## Problem statement
Transcribe the rows starting with the line that contains "Task: Open the Leaderboards menu item" and ending with the line that contains "Action: (274, 19)", including both of those lines. Leave the pictures out of your answer.

## Recorded information
★ ★ ★ ★
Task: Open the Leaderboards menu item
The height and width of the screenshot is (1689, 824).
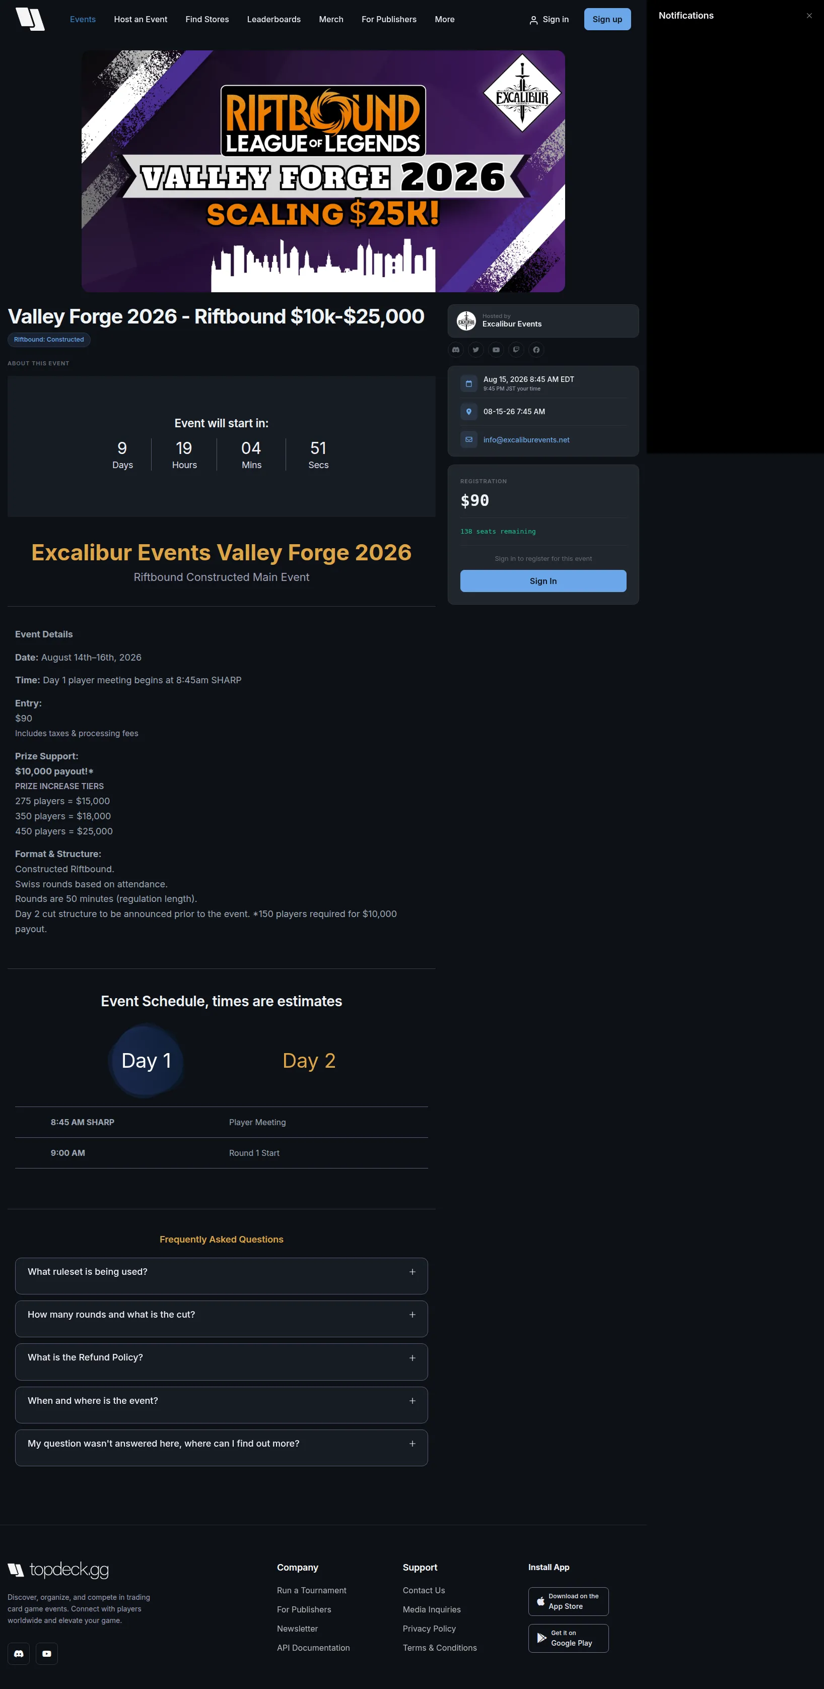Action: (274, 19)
★ ★ ★ ★
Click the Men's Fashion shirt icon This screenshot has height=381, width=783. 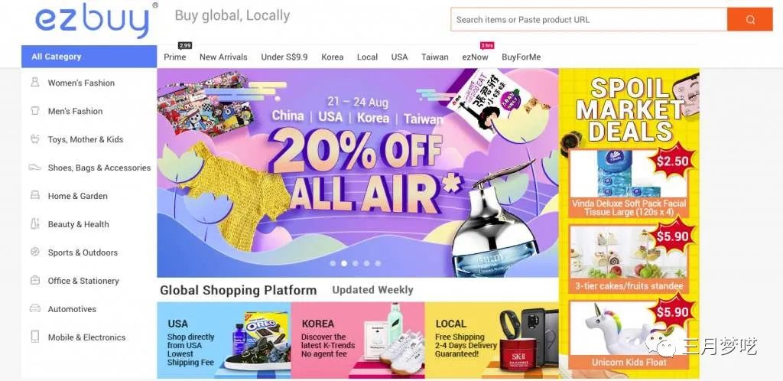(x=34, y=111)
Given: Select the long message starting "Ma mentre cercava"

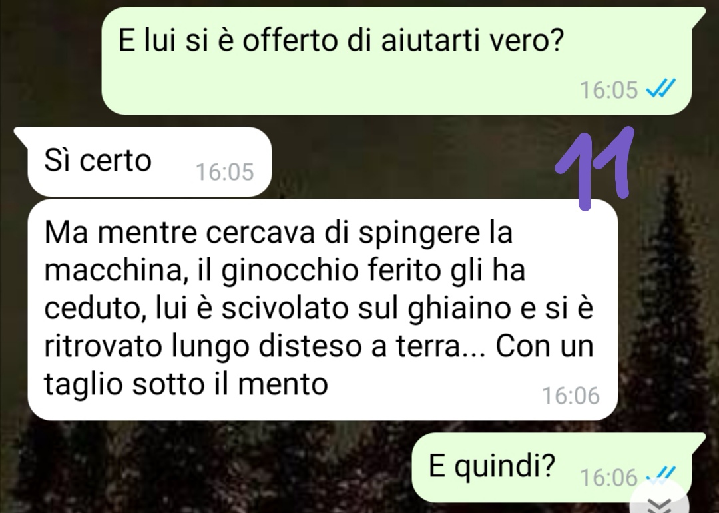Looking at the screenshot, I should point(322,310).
★ ★ ★ ★
## Written response
Task: Open the Leaderboards menu item
The height and width of the screenshot is (1689, 824).
Action: (274, 19)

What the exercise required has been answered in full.